The second Modi government first budget was a very unusual tax and spend kind of document,among several excesses it unwittingly brought investors under a Super rich tax of nearly 43 percent & thats when what the foreign investor felt spurned and they sort of panicked and therefore they voted with their feet the market then tumbled nearly 10% threatening to test much lower bottoms,that’s when the government learned a fatal lesson - the Modi magic can bewitch an electorate it can wow foreign leaders but it simply cannot forestall the markets fury. So even a indomitable prime minister had to roll back he cut India corporate tax rate by an unbelievable eye rubbing 10 percent point in one swish of an axe.And for new manufacturing companies it was slashed to around 17 percent. Now that’s perhaps the lowest in developing economies.the government also admitted its mistake in levying the super rich tax on foreign investors.when all of the good news came all together the market abruptly changed courses and climbed to record high within weeks this sort of turbo charged action by the modi. Ever since that U-turn the government has been accelerating in that reverse direction of more & more reforms. Be it decision to sell BPCL to a private Investor for close to $10billion. Also made Air india far more salable by now permitting a 100% equity sale by transferring a debilitating debt burden out of balance sheet.

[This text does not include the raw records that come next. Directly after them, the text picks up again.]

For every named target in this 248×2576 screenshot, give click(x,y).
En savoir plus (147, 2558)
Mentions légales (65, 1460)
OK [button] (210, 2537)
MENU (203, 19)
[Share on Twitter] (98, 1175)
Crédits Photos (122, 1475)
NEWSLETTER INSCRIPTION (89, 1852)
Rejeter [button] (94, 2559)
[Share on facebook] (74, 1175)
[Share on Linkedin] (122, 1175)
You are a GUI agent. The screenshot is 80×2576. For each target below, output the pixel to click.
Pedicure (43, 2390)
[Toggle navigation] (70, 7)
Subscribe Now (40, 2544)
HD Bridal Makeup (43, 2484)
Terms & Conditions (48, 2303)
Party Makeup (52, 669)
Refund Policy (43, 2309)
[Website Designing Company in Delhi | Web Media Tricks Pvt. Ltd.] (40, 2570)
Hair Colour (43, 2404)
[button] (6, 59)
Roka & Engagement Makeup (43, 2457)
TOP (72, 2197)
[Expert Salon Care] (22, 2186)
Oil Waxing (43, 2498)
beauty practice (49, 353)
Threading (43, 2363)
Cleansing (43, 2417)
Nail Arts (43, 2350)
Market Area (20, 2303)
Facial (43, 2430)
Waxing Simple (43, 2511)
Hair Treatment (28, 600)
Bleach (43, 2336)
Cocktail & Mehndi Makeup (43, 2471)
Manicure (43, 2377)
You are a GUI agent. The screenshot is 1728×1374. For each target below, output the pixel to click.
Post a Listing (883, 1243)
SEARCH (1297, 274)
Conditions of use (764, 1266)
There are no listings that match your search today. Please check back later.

The depth and duration of India’s growth slowdown, prolonged financial stress among rural households, weak job creation, and, more recently, a credit crunch among non-bank financial institutions have increased the probability of a more entrenched slowdown. Lets see what Modi 2.0 has to offer as they are coming up with the reforms every week just like a Movie & hope we achieve the target of becoming 5 trillion Economy By 2022.